29. Giants – They, the Undeserving LP – The Mylene Sheath, 2008 [2007] – $5 (Déjà vu Records, 3/5)

Giants' They, the Undeserving

Similar to Caspian’s The Four Trees, Giants’ They, the Undeserving is the group’s first full-length following a debut EP (specifically a 2006 self-titled, four-song demo). Unlike Caspian, Giants didn’t bite off more than they could chew. Undeserving avoids the editing problems of The Four Trees. These six songs span thirty-five minutes, locking together as one long piece with three barely perceptible movements (“Birth,” “Plague,” and “Rest,” calling to mind the tripartite nature of Constants’ The Foundation, The Machine, The Ascension). Once I put this record on the turntable, I know I’m going to listen to the whole thing.

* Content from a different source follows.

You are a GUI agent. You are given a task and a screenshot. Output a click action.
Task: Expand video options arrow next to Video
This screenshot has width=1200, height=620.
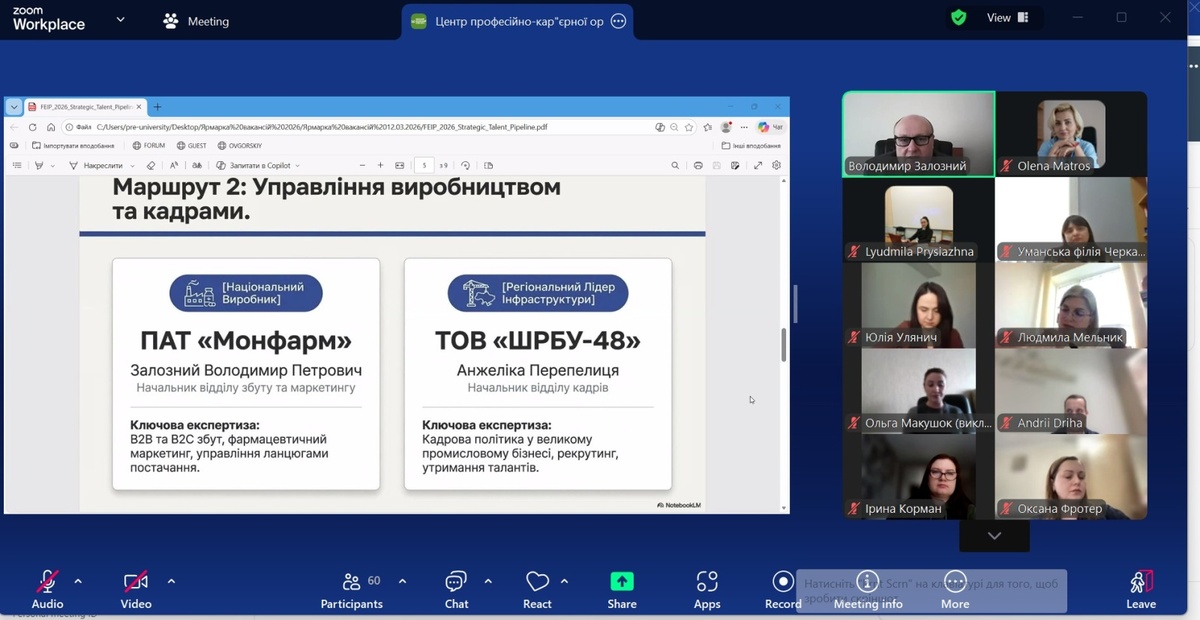click(x=171, y=581)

The problem comes after the record’s over. Sure, the ten-minute-long closing track “Withered Life: Communal Rhythm” is impressive, developing its melodic themes from its introductory military-roll drumming to its intersection of swooping and floating guitar leads and finally to the album’s last crescendo. Past that song, however, there’s a lot of pleasant Explosions in the Sky post-rock that fails to make a lasting impression. “Steps in Static Progression” has a staccato guitar part more typical to the post-emo of the Jealous Sound than contemporary post-rock, so at least it’s doing something different. Too many of these songs don’t take chances, don’t step out from their apparent inspirations.

Giants have a follow-up LP, 2008’s Old Stories, which was recently pressed on vinyl by Cavity Records. Part of me is interested in hearing whether Giants spent as much time on the details of their songwriting for that one as they did on the outline for They, the Undeserving, but I’m in no rush. I’d rather be teased with greatness than appeased with competence.